Geistlicher Schuljahresabschlussimpuls 2021Wer es mit Gott zu tun bekommt... der hat einen Freund bekommen - wie Johannes

Liebe Schülerinnen und Schüler,

nicht weit von Riedlingen im Oberschwaben, etwa 70 km nördlich vom Bodensee, liegt Heiligkreuztal, ein ehemaliges Zisterzienserinnenkloster. In der Klosterkirche befindet sich ein außergewöhnliches Schnitzwerk aus dem Jahre 1320, die sog. Johannesminne.

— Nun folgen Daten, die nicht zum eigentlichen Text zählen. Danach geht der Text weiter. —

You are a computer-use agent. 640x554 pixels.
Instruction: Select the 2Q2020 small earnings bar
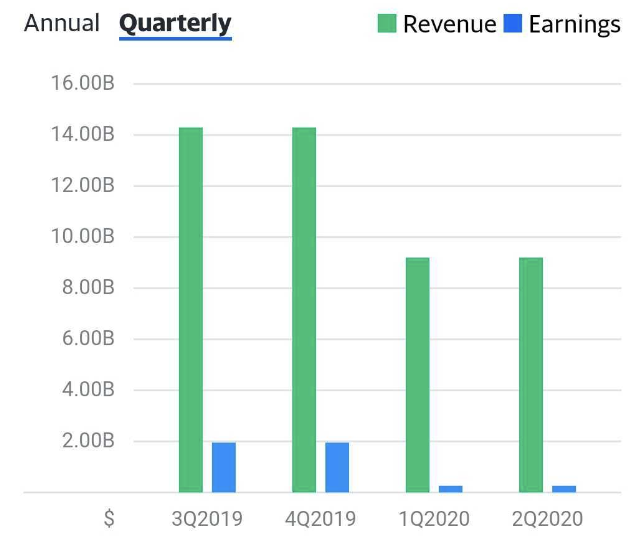pos(564,488)
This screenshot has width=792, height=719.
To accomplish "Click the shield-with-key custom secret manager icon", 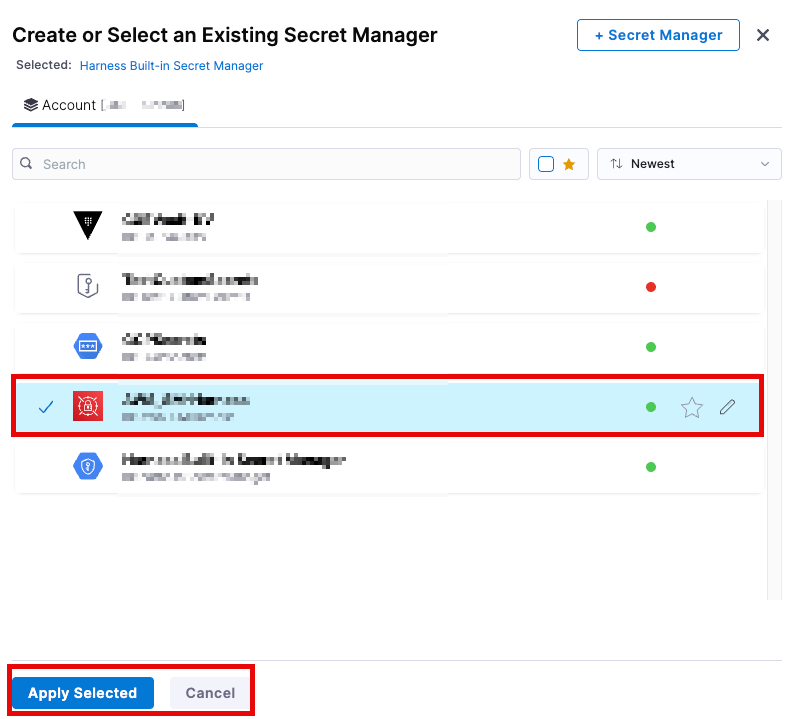I will coord(88,286).
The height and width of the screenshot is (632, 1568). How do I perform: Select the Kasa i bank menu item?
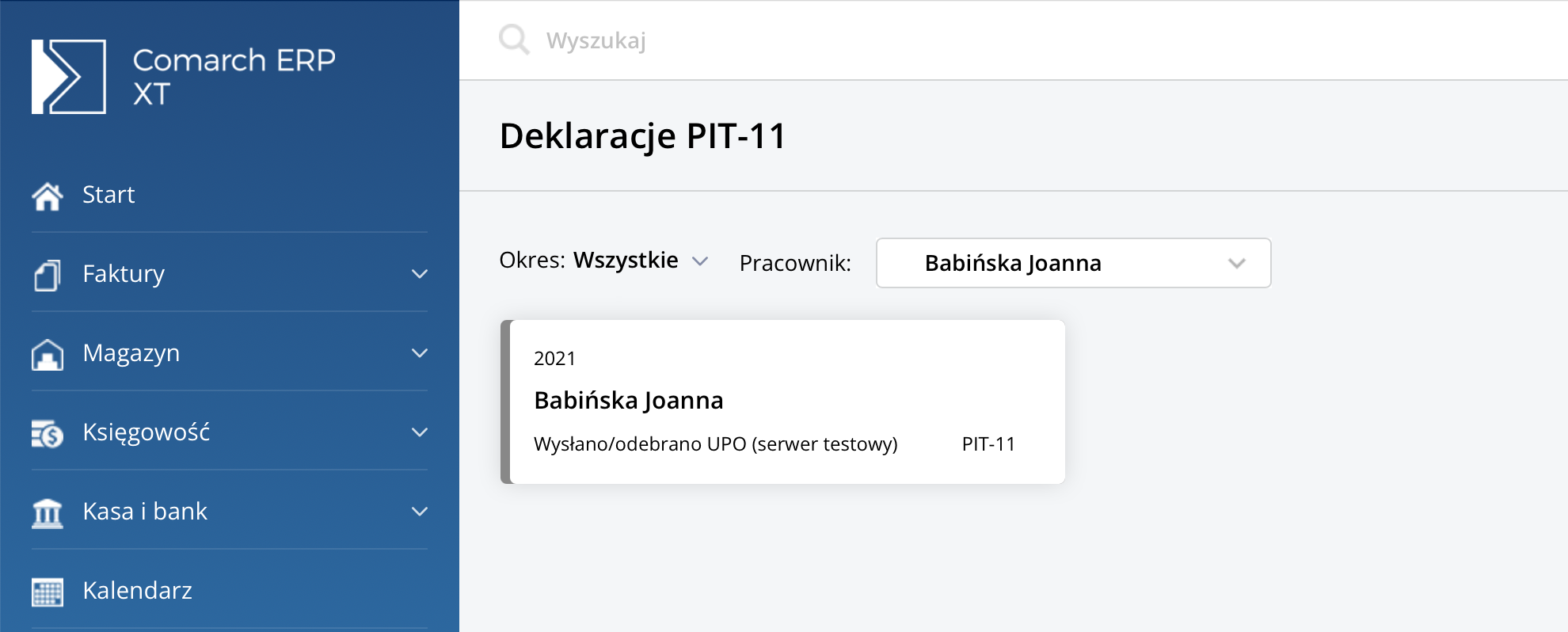tap(145, 512)
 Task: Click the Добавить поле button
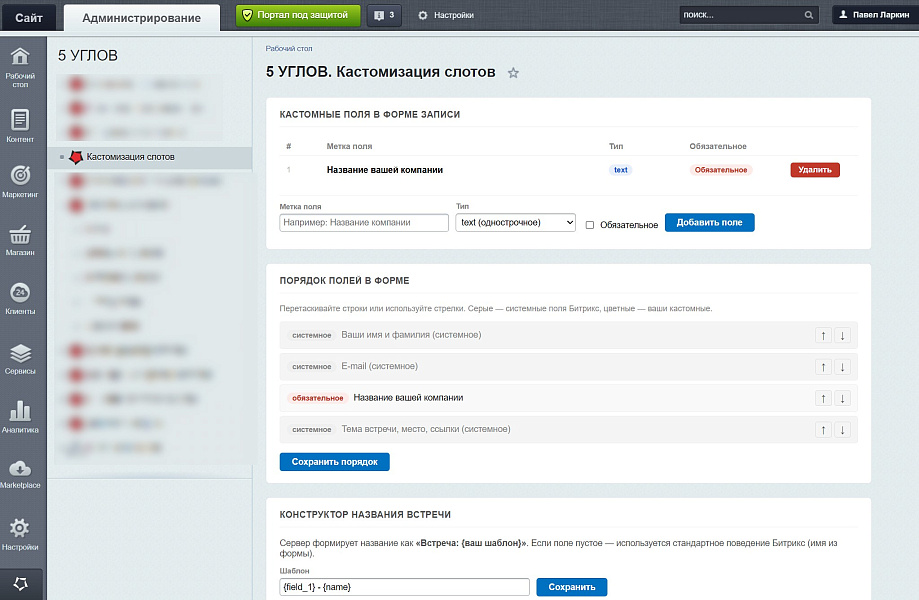[x=709, y=222]
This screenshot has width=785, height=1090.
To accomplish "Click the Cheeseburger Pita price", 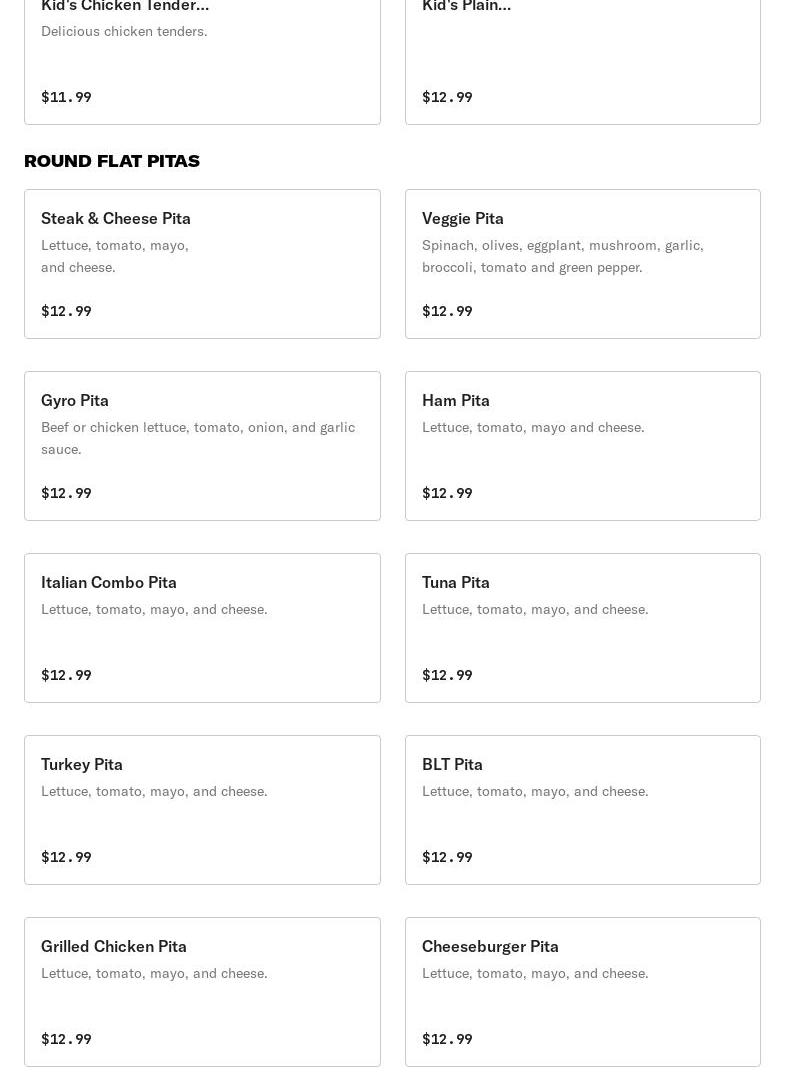I will pos(447,1039).
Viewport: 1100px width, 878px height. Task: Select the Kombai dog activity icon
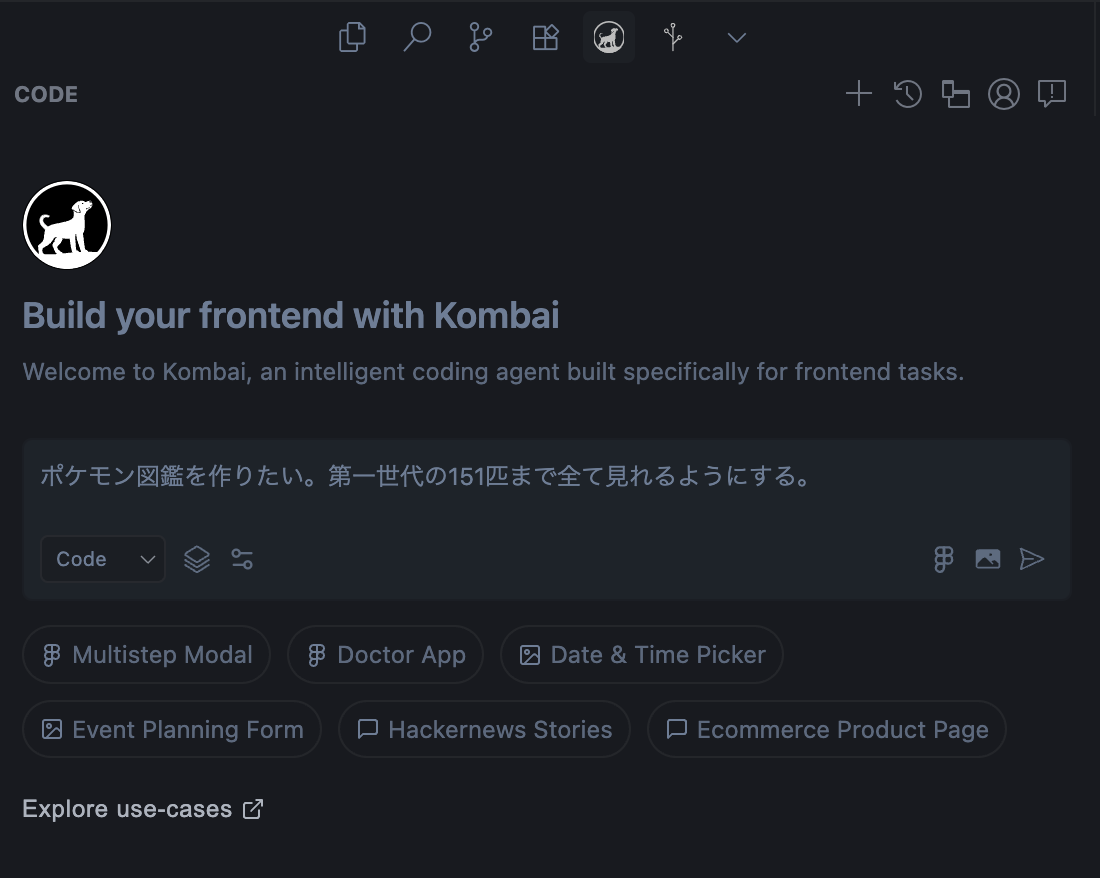pyautogui.click(x=609, y=38)
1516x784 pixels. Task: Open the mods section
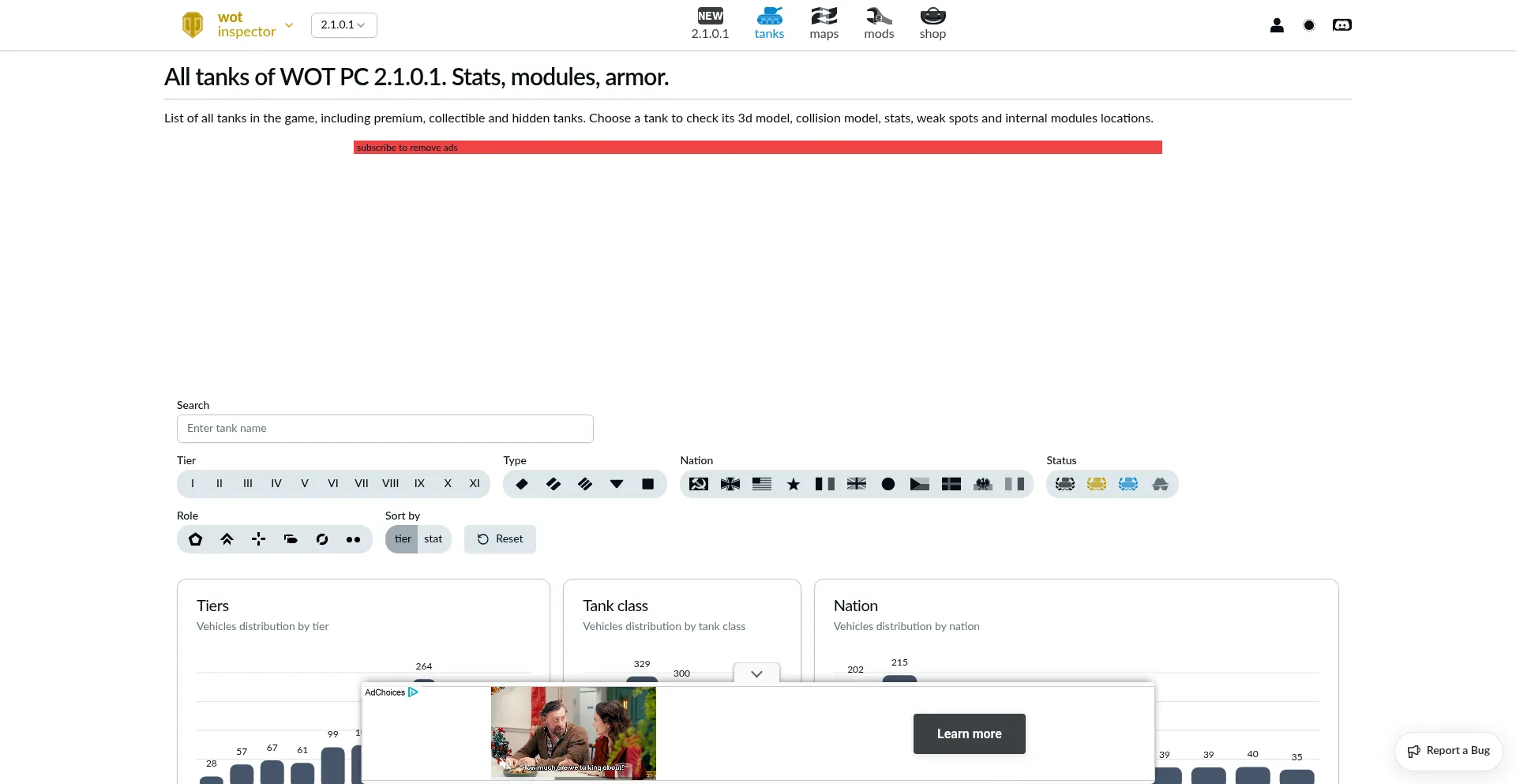[x=879, y=24]
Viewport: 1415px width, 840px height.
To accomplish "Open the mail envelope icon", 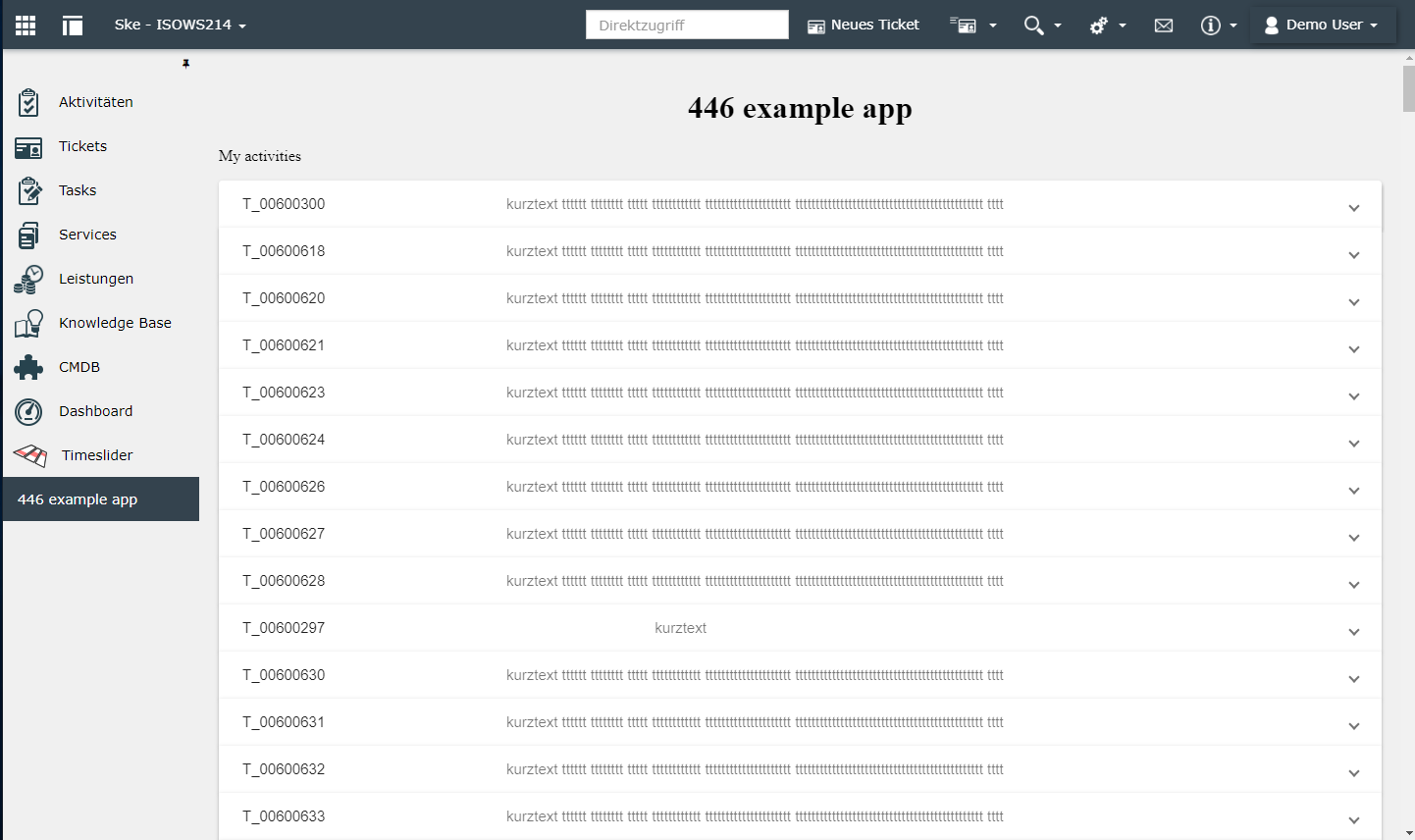I will click(x=1164, y=26).
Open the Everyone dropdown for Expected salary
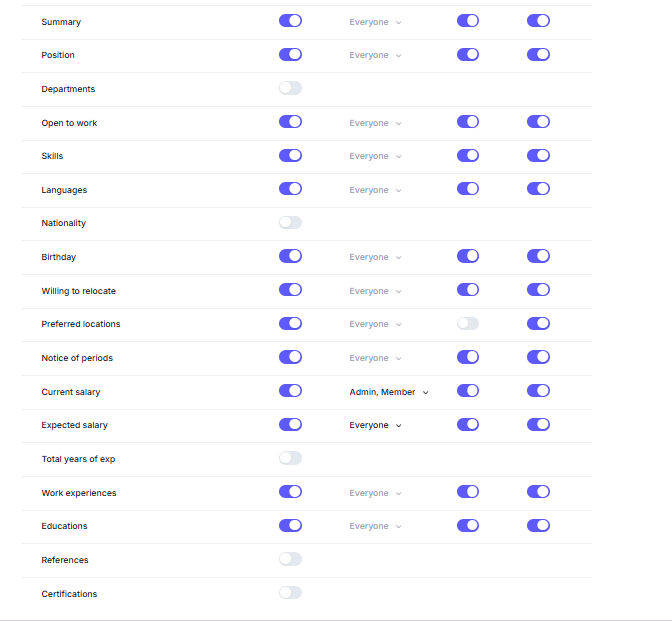 (375, 425)
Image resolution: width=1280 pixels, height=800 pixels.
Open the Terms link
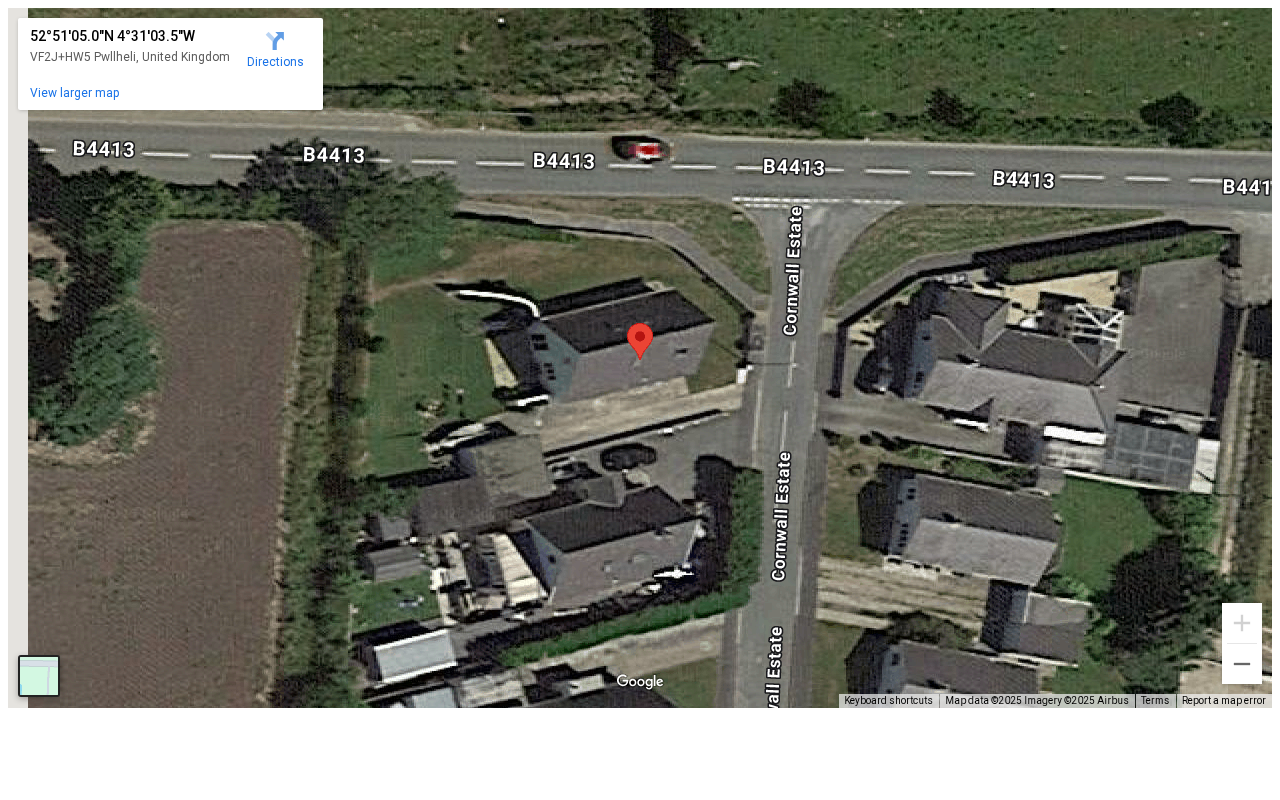click(1155, 700)
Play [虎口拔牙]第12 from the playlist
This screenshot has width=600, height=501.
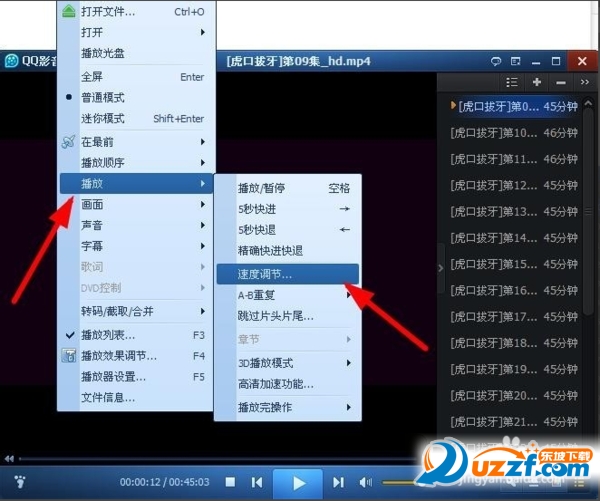point(514,185)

Ein unbekannter Künstler hat es angefertigt. Das mittelhochdeutsche Wort Minne entspricht unserem heutigen Wort Liebe, aber damals zunächst noch in der Bedeutung von „jemanden Zuwendung schenken, an jemanden freundlich denken“. Vermutlich werdet ihr es Euch schon gedacht haben, wer diese beiden abgebildeten Personen sind, die freundschaftlich einander zugewandt sind. Wie das Wort Johannesminne es ja schon andeutet, wird der rechte junge Mann im Bild der Apostel Johannes sein, während der aufrecht sitzende unser Herr Jesus Christus sein muss. Was macht aber diese mittelalterliche Darstellung so außergewöhnlich und bedeutsam? Ich glaube, dass es dazu eigentlich nicht vieler Worte bedarf. Wahre Minne braucht wenig Worte. Die Johannesminne spricht ganz aus sich selbst: Sie spricht von Vertrauen, von Ruhe und Geborgenheit, ja letztlich von einer innigen Freundschaft, die noch tiefer reicht als menschliche Nähe. Eine Freundschaft, die mich mir näherbringt und mich zu meiner eigenen Mitte führt. Johannes lebt ganz aus dieser innigen Freundschaft. Er hat in Jesus einen solchen Freund, einen Freund des Lebens gefunden. Bei ihm, in seiner Nähe zu sein, das zeigt die Holzplastik, tut sichtlich gut. Davon spricht auch die geneigte Haltung. So sehr ist er Jesus, seinem Herrn und Freund zugeneigt, dass er ganz und gar an seinem Herzen ruht. Und wer am Herzen Gottes ruht, dessen Züge werden entspannt und gelöst, wie bei Johannes. Unruhe, Sorgen und Ängste kommen zum Stillstand. Alles Schwere des Lebens löst sich, löst sich auf in Gottes Gegenwart.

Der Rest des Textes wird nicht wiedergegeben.